"""

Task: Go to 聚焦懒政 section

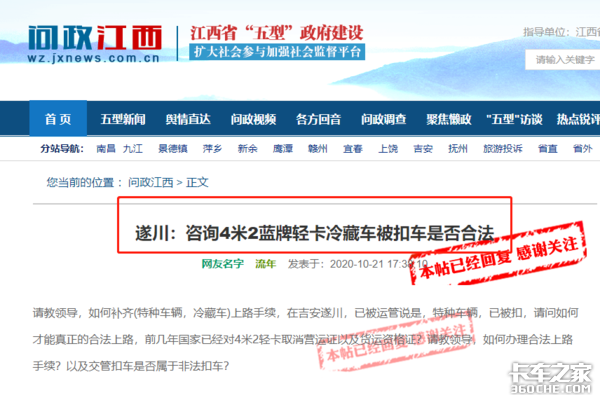Action: click(x=449, y=119)
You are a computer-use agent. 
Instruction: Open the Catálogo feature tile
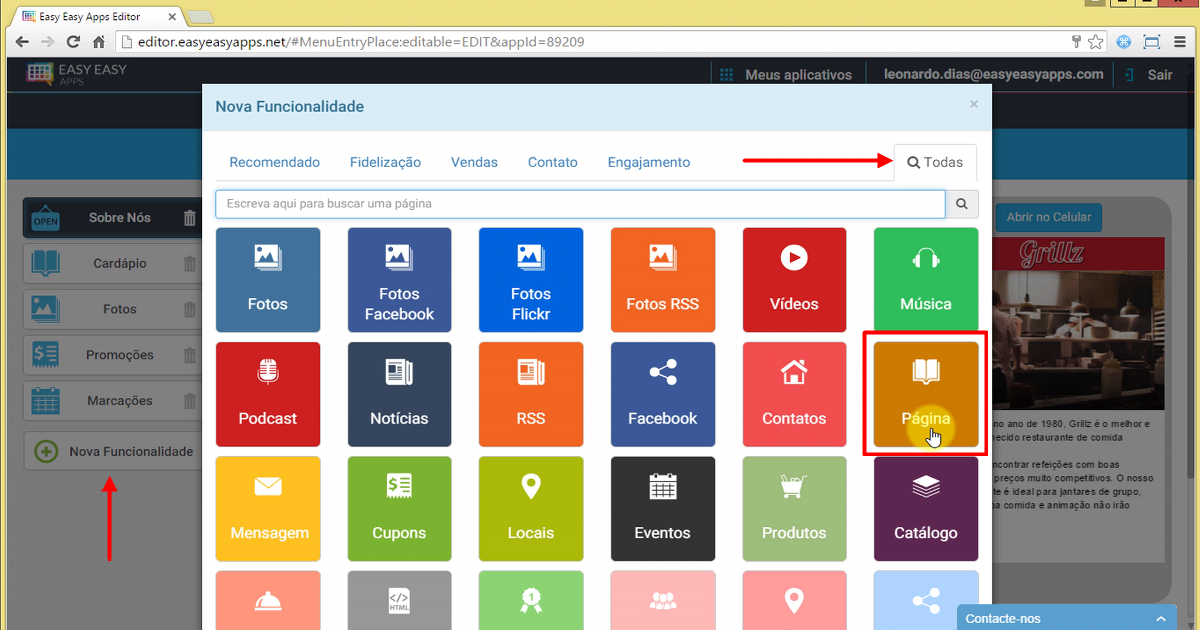click(925, 509)
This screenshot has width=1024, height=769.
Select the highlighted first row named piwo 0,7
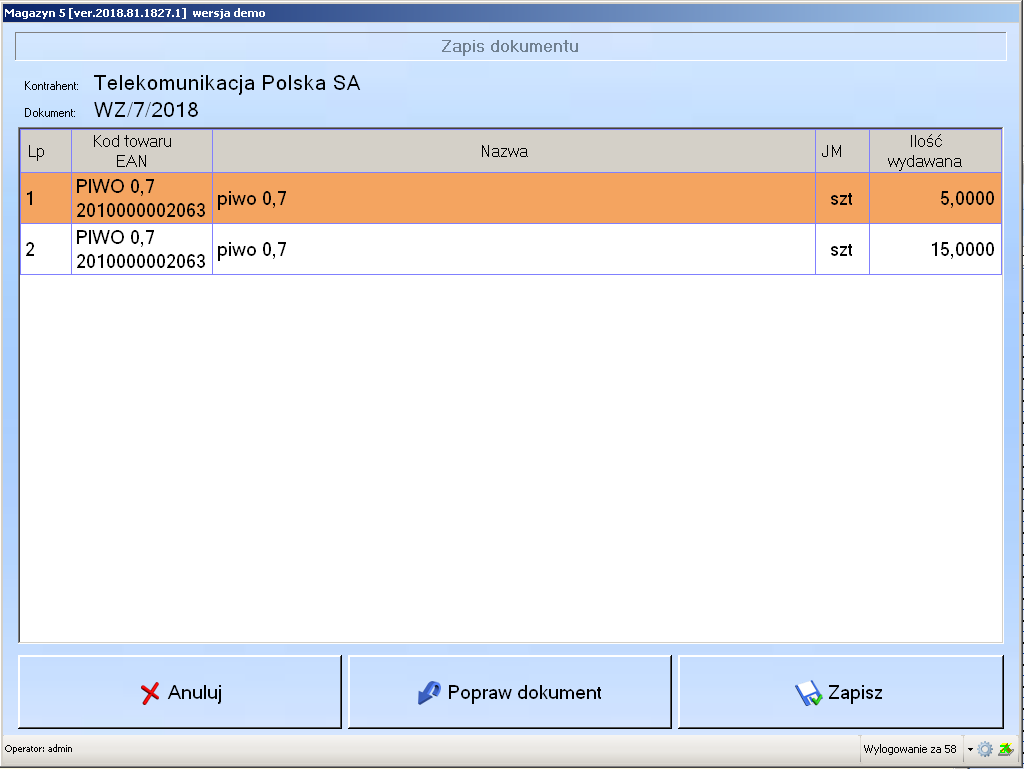pos(513,199)
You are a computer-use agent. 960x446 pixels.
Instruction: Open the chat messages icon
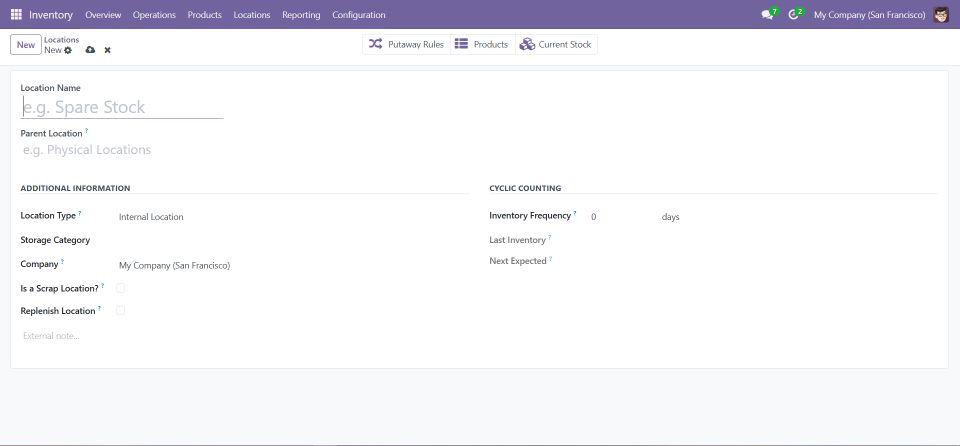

"""

## [REQUIREMENT]
Please report each line of the records above that contains the string "Instruction", copying every such line in full.

## [WORKED SOLUTION]
Instruction: Open the Catálogo feature tile
Instruction: Open the chat messages icon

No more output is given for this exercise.